Marriage is harmful and degrading to women. Feminists would have us believe that biblical marriage is harmful and demeaning to women. Nothing could be further from the truth. Marriage as designed by God and described in Scripture is a healthy and beneficial relationship for the man, the woman and children. Can anyone really believe that an "open marriage" relationship is beneficial and good for those so living and for the unfortunate children born to such homes? Can serious adults really believe that it would be a good thing for children to be raised by two men or two women? A married relationship where each strives to live by divine principles is wholesome and fulfilling.
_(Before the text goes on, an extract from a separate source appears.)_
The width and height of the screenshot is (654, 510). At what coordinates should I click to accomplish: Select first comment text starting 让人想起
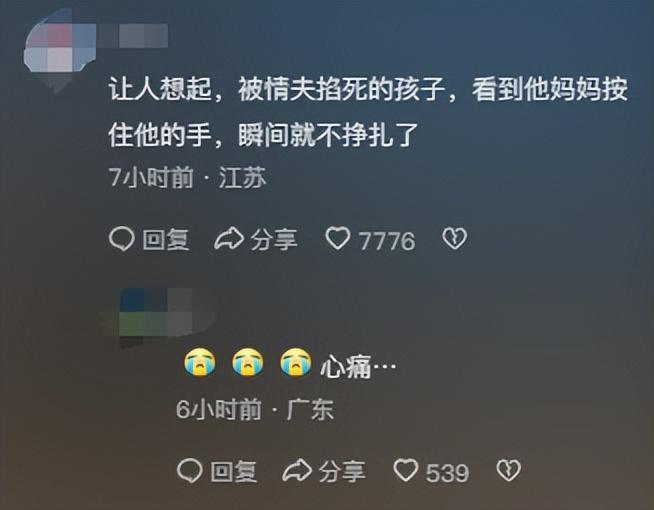[368, 112]
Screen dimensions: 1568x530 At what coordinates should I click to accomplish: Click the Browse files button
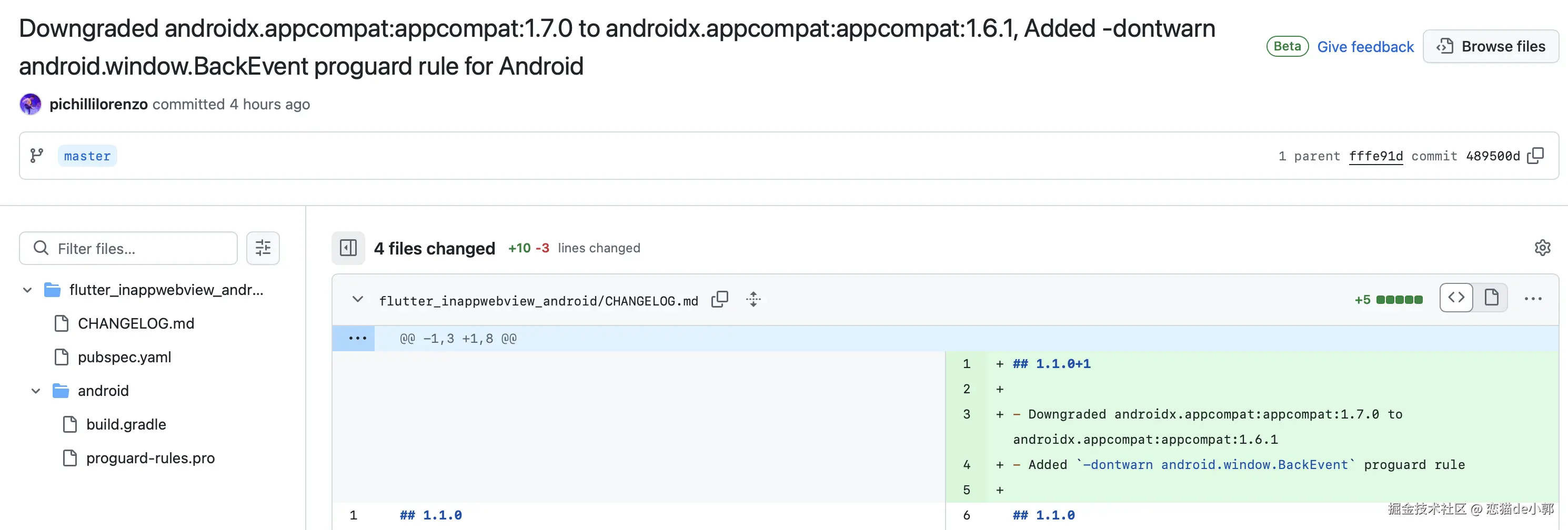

It is true, of course, that in strong patriarchal societies, women have suffered abuse. They have been accused of causing Adam to sin and thus responsible for the present condition of the human race. Augustine and others taught that only the male was made in the image of God, but the woman was not so made. They taught that men should abstain from marrying women and seek a spiritual way of life. Celibacy became popular and marriage was disdained. Yet the Bible teaches that marriage is honorable in all. (Heb. 13:4.) When Jesus came, he elevated the status of women in society. A woman announced his resurrection to the apostles. He had close, devoted followers among women. It may be that women have responded more readily and in greater numbers to the Gospel than men because women were seeking the blessings of the way of life Jesus taught. Who would not want a husband who loved her like Jesus loved the church? One who loved her as he does his own body? No man ever yet hated his own flesh, but loves and cherishes it.